De Montbrial’s message aligns with Vance’s: for Europe, the real war is not in Ukraine, but what could be fast approaching within its own borders, as native populations lose faith in their institutional leaders, and lose patience with migrants, especially Muslim ones. A Russia-Ukraine peace deal would give EU leaders the freedom to focus on solving their grave domestic problems.

Not that they will take advantage of such liberty. There remains within the old-guard elites of both Europe and the United States a stubborn refusal to read the signs of the times. In Germany and France, the mainstream parties still believe they can maintain an ideologically incoherent cordon sanitaire against the so-called far right, like the Alternative for Germany and National Rally parties. France is paralyzed politically by this, and the only thing protecting the Labour government and the Tory opposition from total electoral wipeout by the UK’s Reform party is the fact that Keir Starmer doesn’t have to call an election until 2029.

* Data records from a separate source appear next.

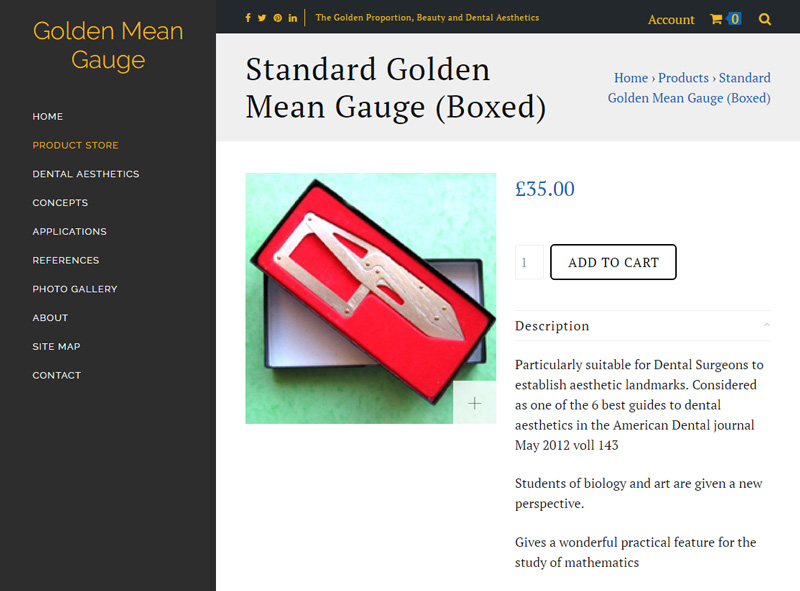
Task: Zoom product image with plus icon
Action: [x=474, y=403]
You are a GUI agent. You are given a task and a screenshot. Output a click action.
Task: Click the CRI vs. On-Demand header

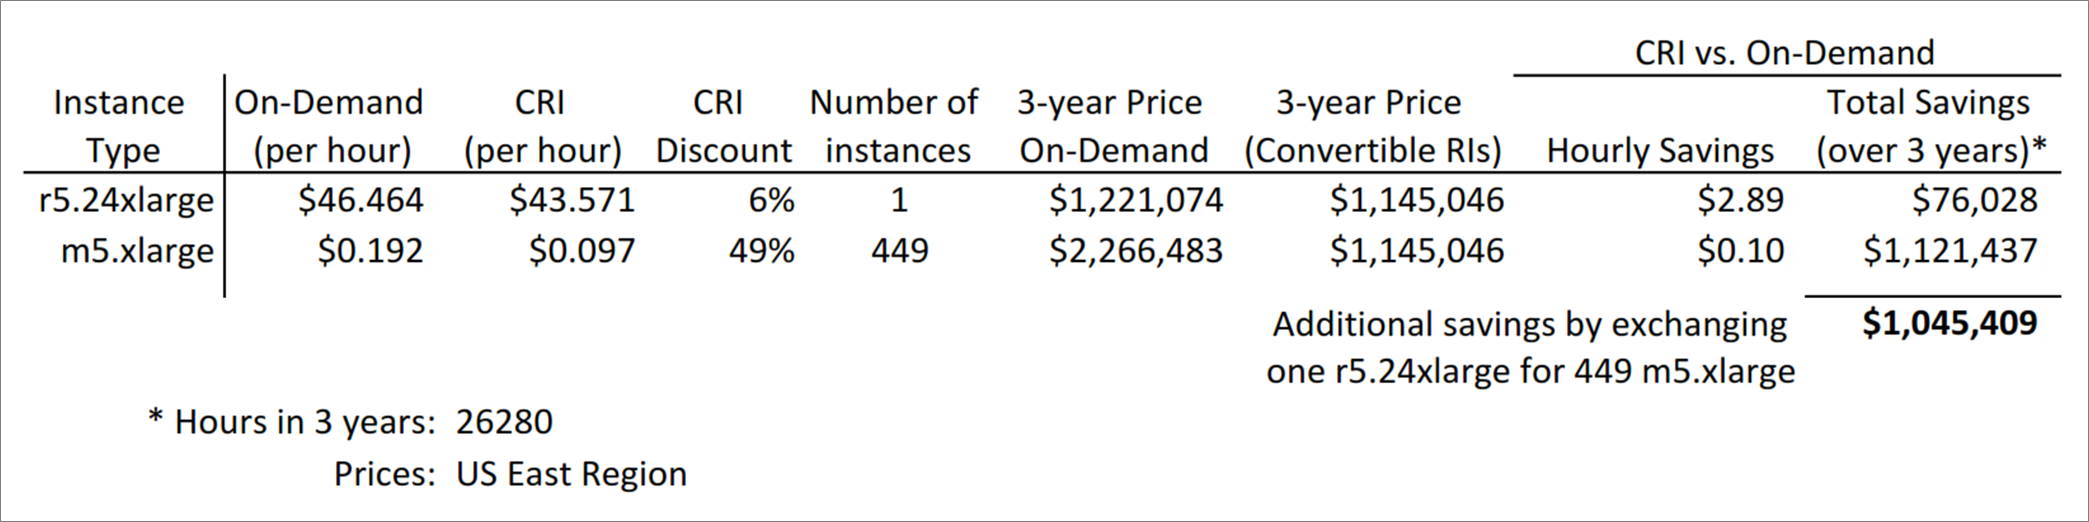1785,52
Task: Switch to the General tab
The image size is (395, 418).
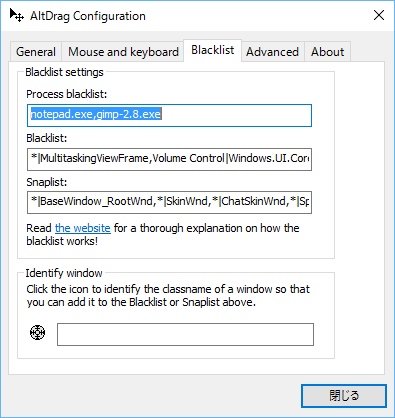Action: [36, 52]

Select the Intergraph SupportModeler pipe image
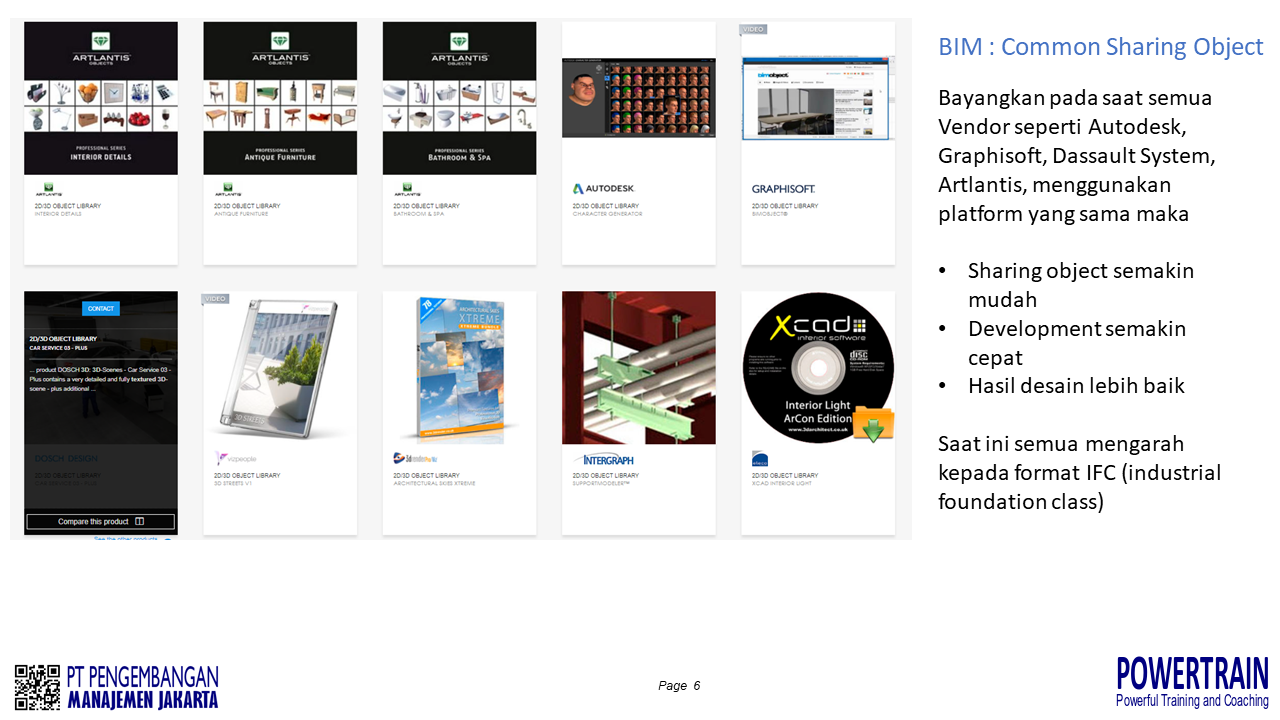tap(638, 368)
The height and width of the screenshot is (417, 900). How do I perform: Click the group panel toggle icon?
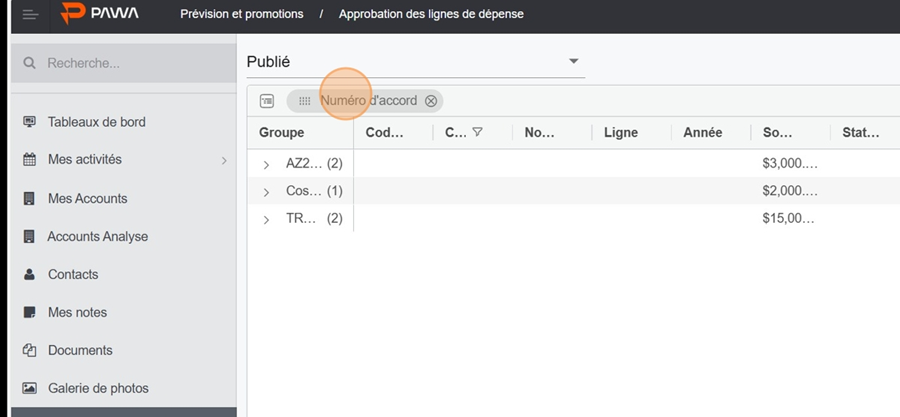(267, 101)
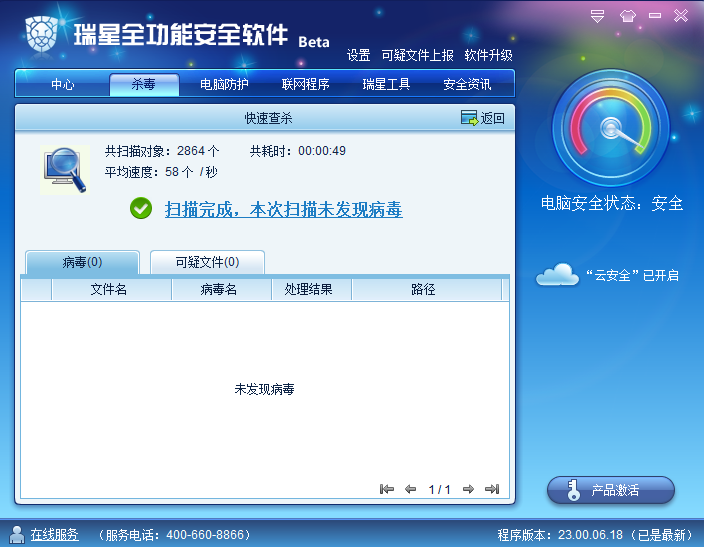
Task: Click the online service person icon
Action: (x=17, y=534)
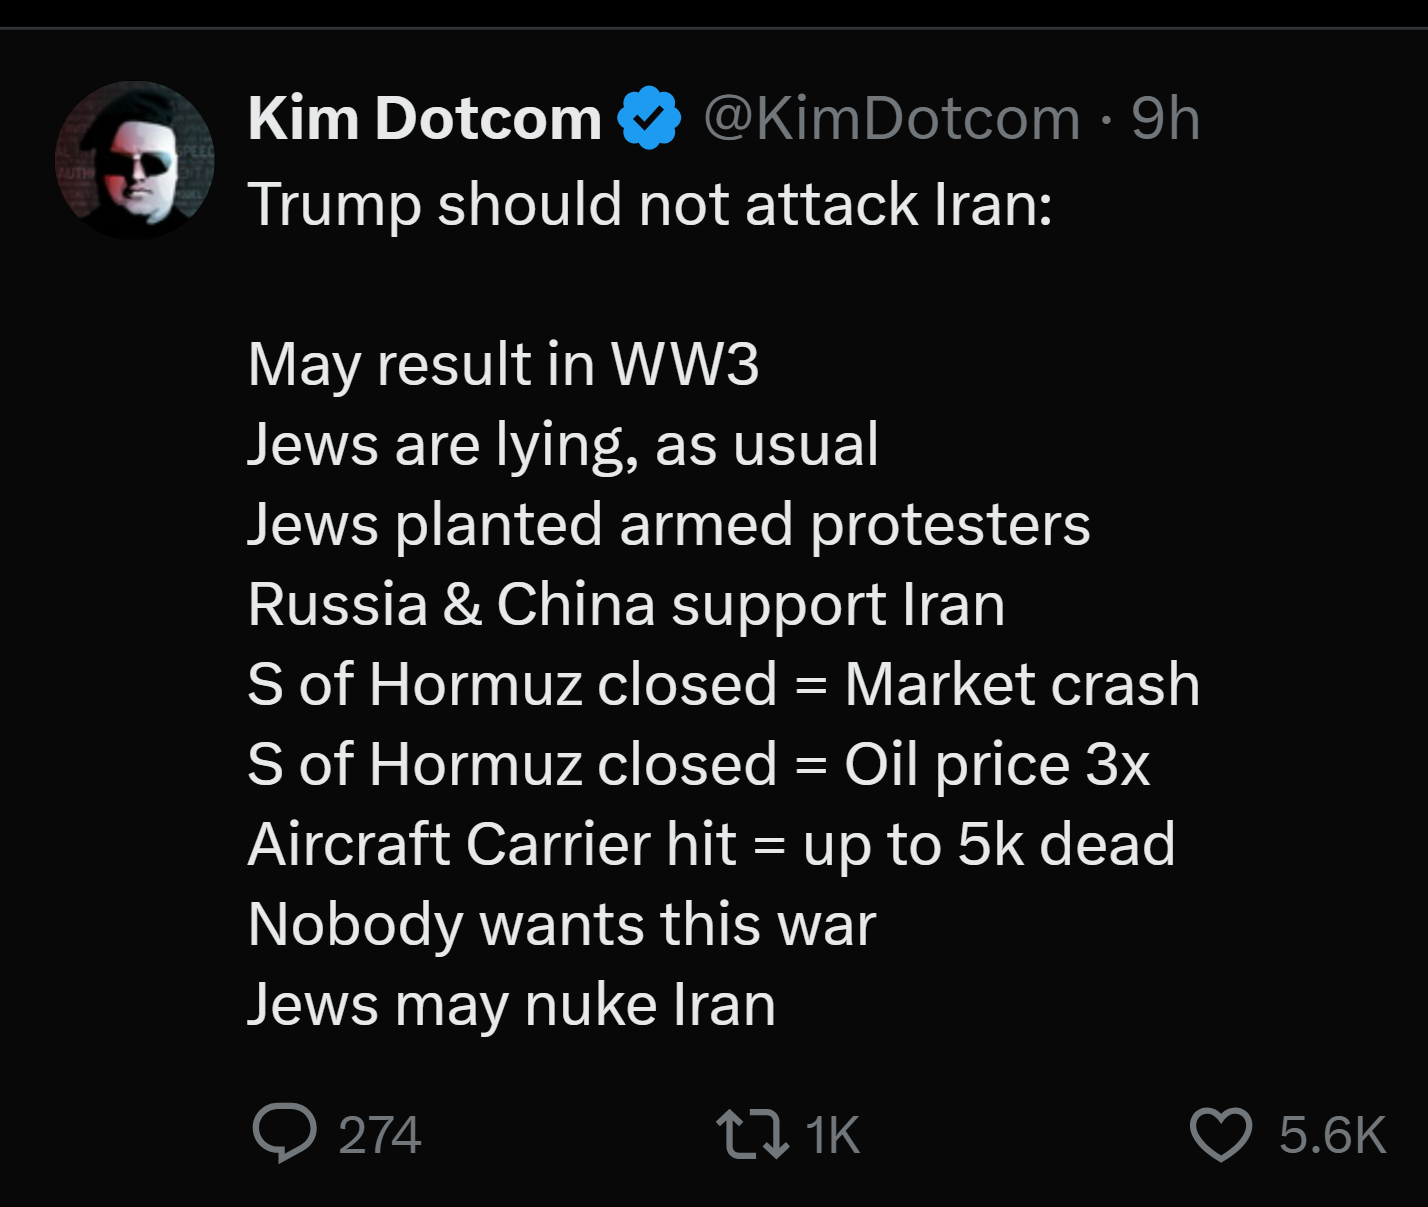Viewport: 1428px width, 1207px height.
Task: Click the Kim Dotcom display name
Action: (424, 119)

And still, the ruling class believes it can control things by manipulating the access of Europeans to information, via tools like the Digital Services Act, and other illiberal machinations. It won’t work.

Meanwhile, in the U.S., the prominent center-right columnist David Brooks, who is perhaps the best barometer of establishment sentiment, has just published a long essay in The Atlantic, the parish newsletter of the Church of Official Washington, calling for a mass movement to resist Donald Trump and illiberal “autocracy.”

What Brooks–an intelligent and decent man–simply cannot grasp is that Trump’s rise is precisely because of the failures of his ruling-class elites. “All around me, I see civic leaders not saying what’s really on their mind,” rues Brooks, about the supposed fear that Trump has instilled in them.

What Brooks doesn’t get is that MAGA is the movement against illiberal autocracy–of the kind imposed by his own class during the Great Awokening of 2013-24! For at least a decade, civic leaders and ordinary people were compelled to fear speaking out, or be denounced as racist, sexist, homophobic, and so forth–and cancelled. It’s worse in the UK and Europe, where speaking out could earn you a visit from the police, or get you hauled into court on ‘hate speech’ charges.

Trump, Putin, and Orbán are all great villains in the eyes of transatlantic elites. The bien-pensants will no doubt rend their garments and grind their teeth if a real peace deal emerges from that supposed fascist hellhole, Hungary. Even as they stomp back to their hotel rooms to write their sour dispatches, these journalists can take comfort in the fact that Budapest whose is one of the few major European cities where women can walk alone safely, even at night, without fearing sexual violence from migrants.

Funny how that happens. This autumn seems to be a season for peace, guided by that most unlikely of peacemakers, Donald J. Trump. How it must infuriate the Left that Trump and Orbán might be on the verge of ending this horrible war. Oh well. To paraphrase the old Arab saying: The libs bark, but history’s caravan moves on.